## TEXT SECTION
/---

A new report says the U.S. Defense Department's most senior civilian and military officials share a portion of the blame for the prisoner abuse scandal in Iraq. The finding was issued Tuesday by an independent panel.

At a Pentagon news conference former Secretary of Defense James Schlesinger, the head of the four-person commission, said there was chaos at Iraq's Abu Ghraib prison.

He characterized what occurred there as sadism on the night shift when U.S. military police took shocking and humiliating pictures and videos of detainees.

The panel blamed the conditions at the prison on a lack of proper supervision, training and sufficient personnel.

Another panel member, former Secretary of Defense Harold Brown, says at least partial responsibility must be taken by senior military and civilian officials at the Department of Defense.

"A degree of responsibility for failure to provide adequate resources to support the custodial and intelligence requirements throughout the theater and also for the confusion about permissible interrogation techniques, extends all the way up the chain of command to include the joint staff of the Joint Chiefs and to include the office of the Secretary of Defense," he said.

Commission members did not call on Secretary of Defense Donald Rumsfeld or top U.S. military officials to resign because of the abuse scandal.

Former congresswoman Tillie Fowler pointed out the panel found no Pentagon policy to abuse Iraqis being held in Abu Ghraib prison.

"We each feel strongly that we found no explicit U.S. government policy that called for the torture or inhumane treatment of detainees, but a series of failures across the Department of Defense, the Army and U.S. Central Command contributed to an atmosphere that allowed some of these abuses to occur," she added.

The report came at the same time criminal cases are being heard against six military police officers accused of abusing prisoners in Iraq.

Their defense attorneys have argued the soldiers were following orders from military intelligence officers and civilian contractors.

One soldier charged with abuse has pleaded guilty, and was sentenced to a year in prison.

During a hearing before the U.S. Congress in May, Secretary Rumsfeld took responsibility for what happened at Abu Ghraib and apologized to the Iraqis who were abused.

\---

## GOAL
Edit the article about the Abu Ghraib panel's report between "A new report" and "videos of detainees.", inclusive, so that "chaos" becomes "disorder".

(Items excerpted from a collection)
/---

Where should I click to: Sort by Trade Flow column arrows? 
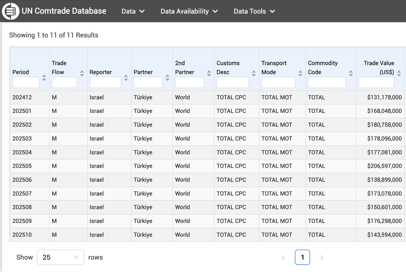coord(82,73)
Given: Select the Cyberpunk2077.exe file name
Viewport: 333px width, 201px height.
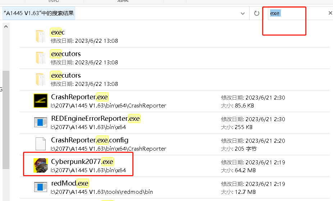Looking at the screenshot, I should coord(82,161).
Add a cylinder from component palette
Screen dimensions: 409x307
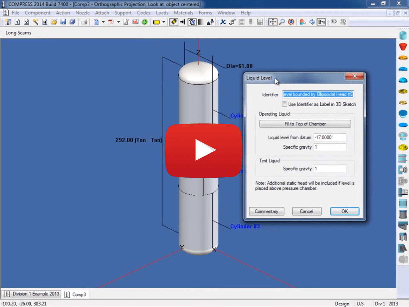(x=403, y=36)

\---

## SOLUTION BELOW
A new report says the U.S. Defense Department's most senior civilian and military officials share a portion of the blame for the prisoner abuse scandal in Iraq. The finding was issued Tuesday by an independent panel.

At a Pentagon news conference former Secretary of Defense James Schlesinger, the head of the four-person commission, said there was disorder at Iraq's Abu Ghraib prison.

He characterized what occurred there as sadism on the night shift when U.S. military police took shocking and humiliating pictures and videos of detainees.